Giardia lamblia (syn. Giardia duodenalis,
Giardia intestinalis) infections are associated with continuous antigenic variation of the parasite which is mediated by the parasite's major
surface antigen, named variant
surface protein. Offspring mice and corresponding mothers were infected with G. lamblia clone GS/M-83-H7 (expressing
variant surface protein H7) and various parameters of this
infection were assessed in a long-term follow-up investigation. Our experimentation revealed that variant
surface protein H7-type trophozoites were replaced by new variant-type trophozoites during the early stage of
infection (around day 8 p.i.), but the original variant-type re-emerged at at least two time-points during the later stages of
infection (at days 22 and 42 p.i.).
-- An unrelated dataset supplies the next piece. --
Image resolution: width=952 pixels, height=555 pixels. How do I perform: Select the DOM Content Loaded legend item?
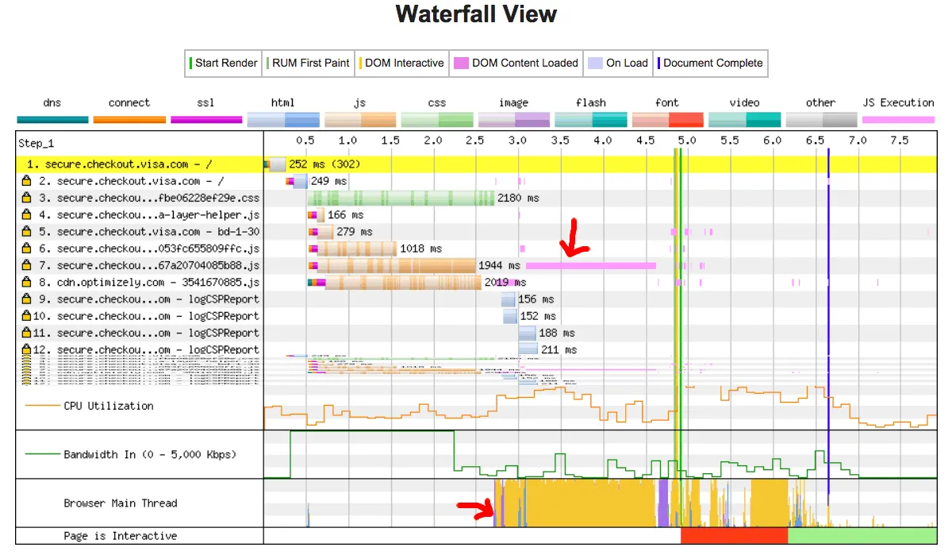click(516, 63)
Such periods of variant
surface protein H7-type trophozoite re-expansion were accompanied by transient production of intestinal
IgA against variant-specific
epitopes on a 314-aa N-terminal region of
variant surface protein H7. At late stages of
infection (between days 42 and 200 p.i.), most mice produced intestinal
IgA against both
variant surface protein H7 and other
antigens of the parasite. At these stages,
infection seemed to be resolved in most mice, but occasional reappearance of relatively high (at day 64 p.i.) or at least detectable (at days 80 and 120 p.i.) amounts of intestinal parasites indicated that G. lamblia GS/M-83-H7
infections in mice may enter into a latent chronic phase which is interrupted by sporadic breakthroughs of parasite growth.